2.4. AI Models and Prompts
Ten different AI models and applications available as of early 2026 were evaluated. These included three Large Multimodal Models (LMMs)—ChatGPT-4o (OpenAI), Gemini 1.5 Pro (Google), and Claude 3.5 Sonnet (Anthropic)—alongside seven specialized dietary assessment applications: Foodita, Gemini 1.5 Flash, Calomil, Asken, FiNC, OWN, and CALO mama Plus.
For the three LMMs, a standardized Japanese prompt was used to ensure consistency across the models. The prompt instructed the AI to “estimate the energy, protein, lipid, and carbohydrate content from the provided meal image and provide specific numerical values.” These models were used in “image-only” mode, meaning no additional textual information, such as dish names or specific ingredients, was provided to influence the AI’s inference.
2.5. Screening and Selection Criteria
To provide a focused and clinically relevant analysis, the 10 models underwent an initial screening based on their performance in energy estimation. Three “top-performing” models were selected for detailed macronutrient analysis (Bland–Altman and systematic bias assessment). The selection criteria were: (1) Pearson’s correlation coefficient r > 0.80, (2) Mean Absolute Error (MAE) < 50 kcal, and (3) a hit rate (within ±10% of ground truth) > 50%. The performance metrics for the remaining models are reported in the Supplementary Materials (Table S1).
2.6. Statistical Analysis
Statistical analysis was performed using SPSS version 28.0 and the free statistical software EZR (Easy R) version 1.60. Continuous variables are presented as Mean ± Standard Deviation (SD). Accuracy was assessed using:
- Pearson’s Correlation Coefficient (r) to evaluate the linear association between estimations and ground truth.
- Mean Absolute Error (MAE) and Mean Bias (%) to quantify the magnitude and direction of estimation errors.
- Bland–Altman Analysis to identify systematic bias and calculate the 95% limits of agreement (LoA).
- Paired t-tests to determine if the mean difference between the estimated values and the ground truth was statistically significant. A p-value < 0.05 was considered statistically significant.

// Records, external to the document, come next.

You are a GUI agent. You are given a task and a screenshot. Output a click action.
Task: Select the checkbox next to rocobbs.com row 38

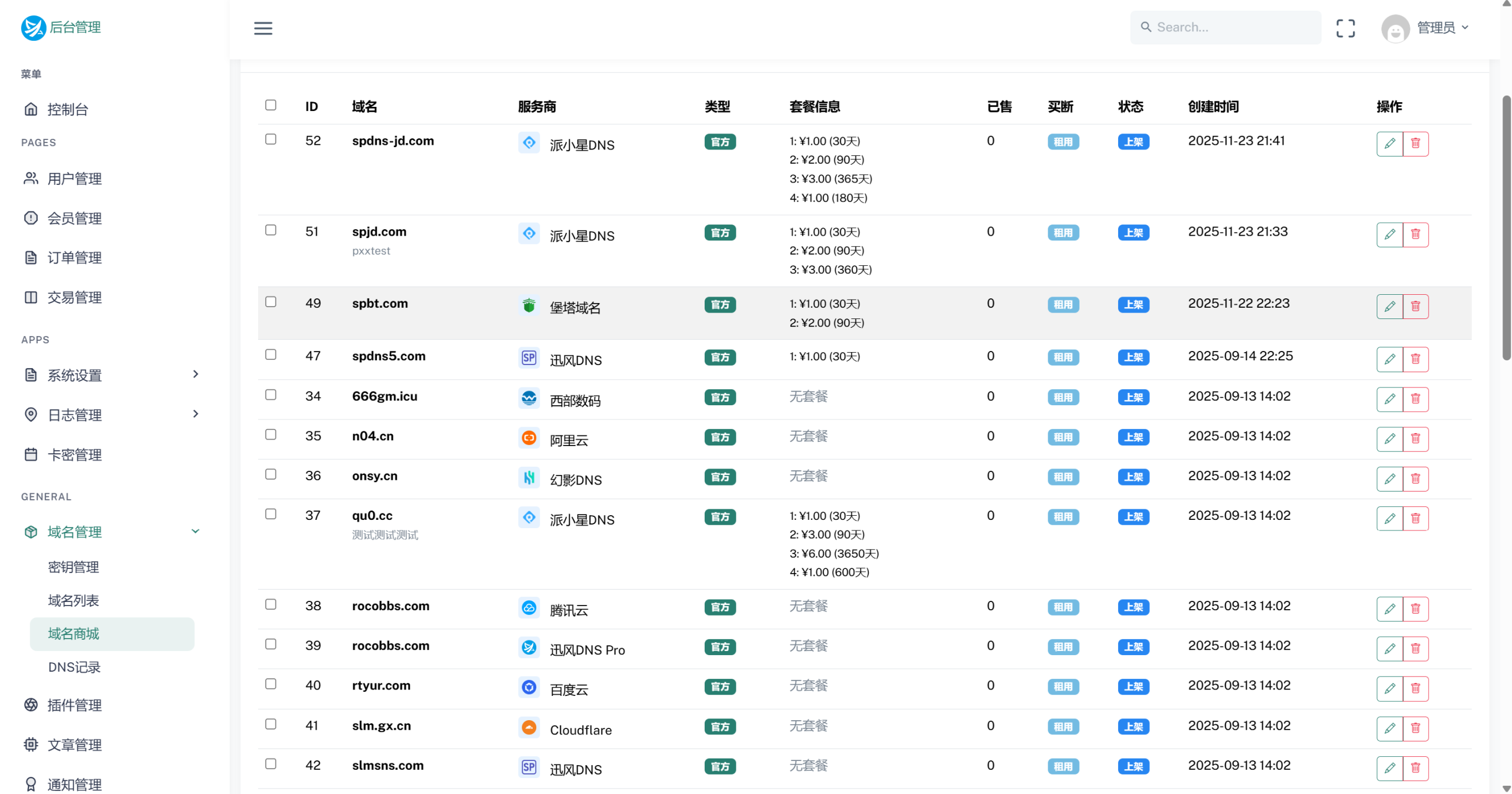271,604
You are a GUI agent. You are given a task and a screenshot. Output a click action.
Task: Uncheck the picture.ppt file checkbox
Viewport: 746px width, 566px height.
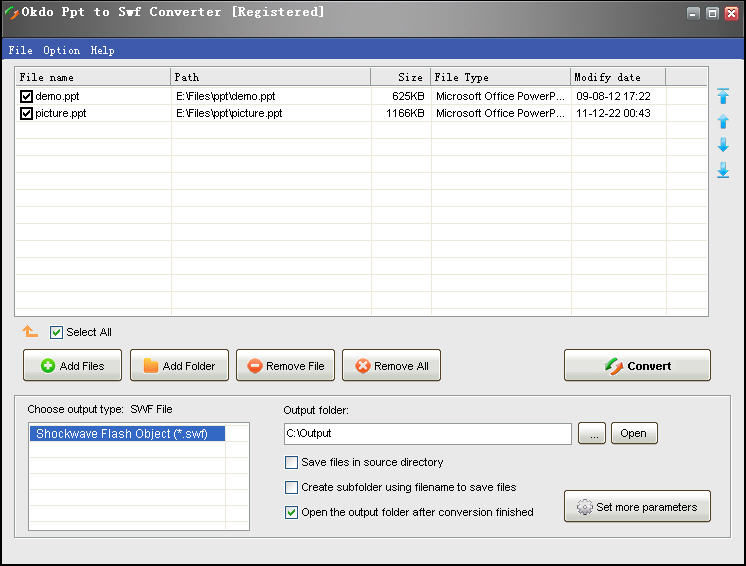click(26, 114)
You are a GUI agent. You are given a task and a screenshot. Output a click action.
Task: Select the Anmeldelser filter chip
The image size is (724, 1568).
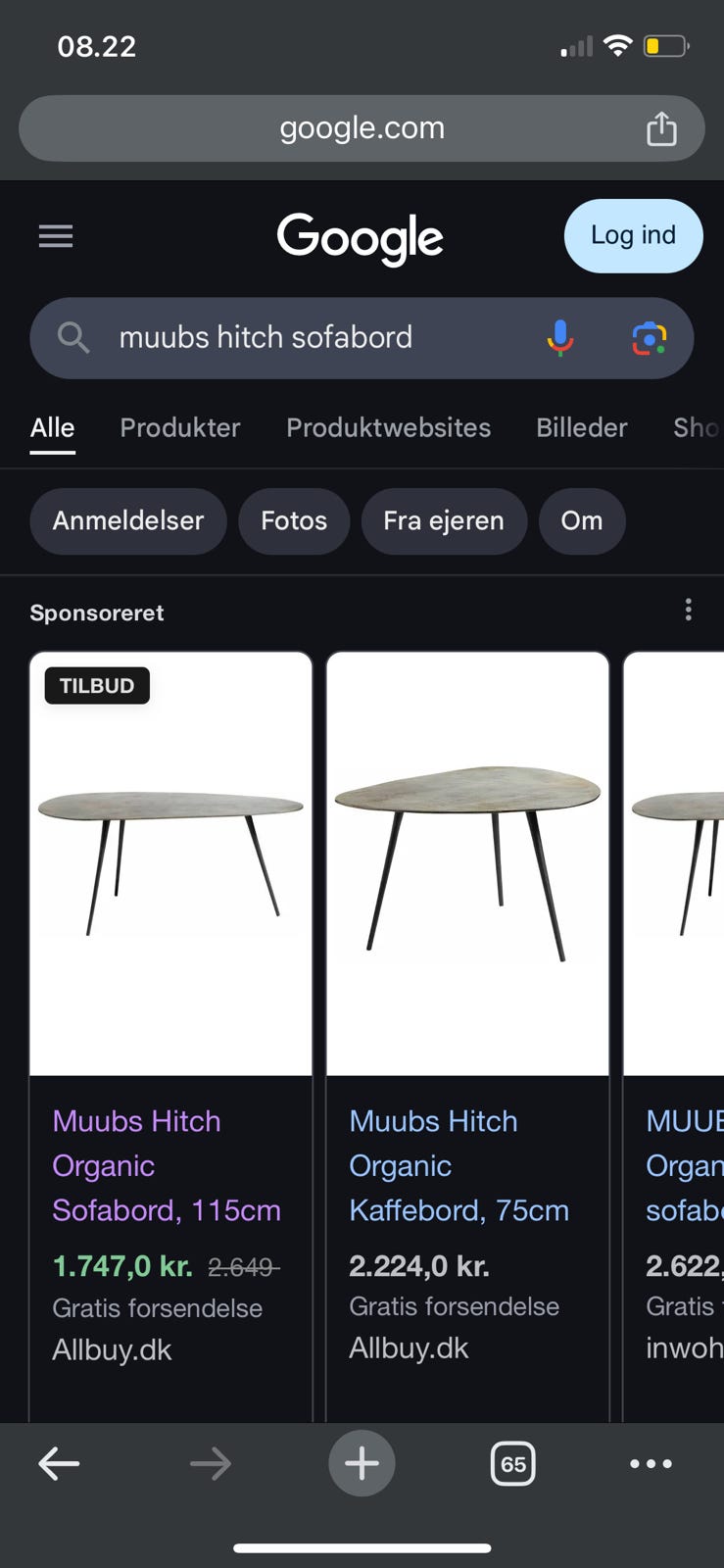pyautogui.click(x=127, y=521)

2.7. Ethical Considerations
This study was approved by the Institutional Review Board of Itsukaichi Memorial Hospital (Approval No. 26-2). All meal photographs were anonymized, and no personal data from patients were used. The involvement of RDs was voluntary, and their data were processed anonymously. The AI models were used as technical tools for performance validation, and their use did not involve clinical decision-making for human subjects during the study period (Table 1 and Figure 1).
3. Results
3.1. Screening of AI Models and Identification of Top Performers
The initial evaluation of 10 AI models revealed a significant disparity in nutrient estimation performance. Pearson’s correlation coefficients (r) for total energy ranged from 0.21 to 0.89. Based on the predefined screening criteria (Section 2.5), three models were identified as “Top Performers”: ChatGPT-4o, Gemini 1.5 Pro, and Foodita. These models consistently achieved r > 0.80, energy MAE < 50 kcal, and a hit rate within ±10% exceeding 50%. Detailed performance metrics for all 10 evaluated models, including the middle and lower groups, are provided in the Supplementary Materials (Table S1). Subsequent detailed analyses focus on these top three models in comparison with the Registered Dietitian (RD) group.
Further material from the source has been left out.